A-stories 8がけ社会と大災害(3)
穏やかな有明海に面する熊本県北部の玉名市。人口6万3千人のこの街で2016年春、市土木課の木下義昭さん(48)は、新たな職務を前に焦りを強めていた。
その2年前、国は全ての橋やトンネルを5年に1回、点検するように自治体に義務づけた。9人が死亡した中央道笹子トンネル(山梨県大月市)の天井板崩落事故がきっかけだった。

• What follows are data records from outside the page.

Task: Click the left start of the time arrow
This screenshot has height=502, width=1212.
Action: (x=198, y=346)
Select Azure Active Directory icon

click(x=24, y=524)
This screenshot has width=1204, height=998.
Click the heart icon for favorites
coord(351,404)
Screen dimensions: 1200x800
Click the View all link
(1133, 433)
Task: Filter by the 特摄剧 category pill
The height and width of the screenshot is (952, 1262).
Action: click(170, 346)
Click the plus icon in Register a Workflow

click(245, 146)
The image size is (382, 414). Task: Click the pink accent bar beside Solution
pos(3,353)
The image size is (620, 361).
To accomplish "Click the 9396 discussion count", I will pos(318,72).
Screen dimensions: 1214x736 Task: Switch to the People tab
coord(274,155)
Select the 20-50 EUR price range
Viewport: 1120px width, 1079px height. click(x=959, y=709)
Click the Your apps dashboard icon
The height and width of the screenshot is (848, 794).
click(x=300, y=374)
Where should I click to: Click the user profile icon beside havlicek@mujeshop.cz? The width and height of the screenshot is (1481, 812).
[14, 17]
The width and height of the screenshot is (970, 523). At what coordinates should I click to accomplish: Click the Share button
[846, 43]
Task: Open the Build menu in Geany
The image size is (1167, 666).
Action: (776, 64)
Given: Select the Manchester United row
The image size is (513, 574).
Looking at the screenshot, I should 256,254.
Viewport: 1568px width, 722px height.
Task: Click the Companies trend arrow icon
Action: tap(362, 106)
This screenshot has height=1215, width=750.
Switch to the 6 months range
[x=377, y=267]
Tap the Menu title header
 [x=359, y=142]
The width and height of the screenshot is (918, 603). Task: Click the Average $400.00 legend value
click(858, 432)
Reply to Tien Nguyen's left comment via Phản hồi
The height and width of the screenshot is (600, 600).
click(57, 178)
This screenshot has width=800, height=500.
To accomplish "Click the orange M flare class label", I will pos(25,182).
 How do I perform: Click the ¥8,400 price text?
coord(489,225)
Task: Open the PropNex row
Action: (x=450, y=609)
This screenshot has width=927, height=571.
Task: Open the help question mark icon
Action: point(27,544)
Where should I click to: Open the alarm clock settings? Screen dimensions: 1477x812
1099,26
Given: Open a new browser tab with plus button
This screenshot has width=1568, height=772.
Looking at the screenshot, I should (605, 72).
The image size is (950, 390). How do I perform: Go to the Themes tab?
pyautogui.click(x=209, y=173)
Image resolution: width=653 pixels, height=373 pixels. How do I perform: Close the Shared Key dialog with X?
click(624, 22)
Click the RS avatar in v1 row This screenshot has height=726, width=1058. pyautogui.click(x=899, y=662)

木下さんが担当することになったのは、市内の橋のメンテナンス業務だった。
さっそく現状を確かめた。16年3月時点で、市道の橋は823もあった。だが、点検済みは17。全体のわずか2%にとどまっていた。
それだけではない。橋の名前や位置、構造といった基本情報を記した台帳がない。架設当時の設計図も廃棄されている。どこに、どんな橋があるのかすら、よくわからなかった。
連載「8がけ社会」
高齢化がさらに進む2040年。社会を支える働き手はますます必要になるのに、現役世代は今の8割になる「8がけ社会」がやってきます。そんな未来を先取りする能登半島での地震は、どんな課題や教訓を示しているのでしょうか。4月14日から配信する8本の記事では、8がけ社会と大災害に焦点をあて、災害への備えや復興のあり方を考えます。
国が求める点検のタイムリミットまで残り3年。「このままでは絶対に間に合わない」
絶望して立ち止まるわけにもいかない。まずは点検が進まない理由について、過去の担当者に聞き取り調査した。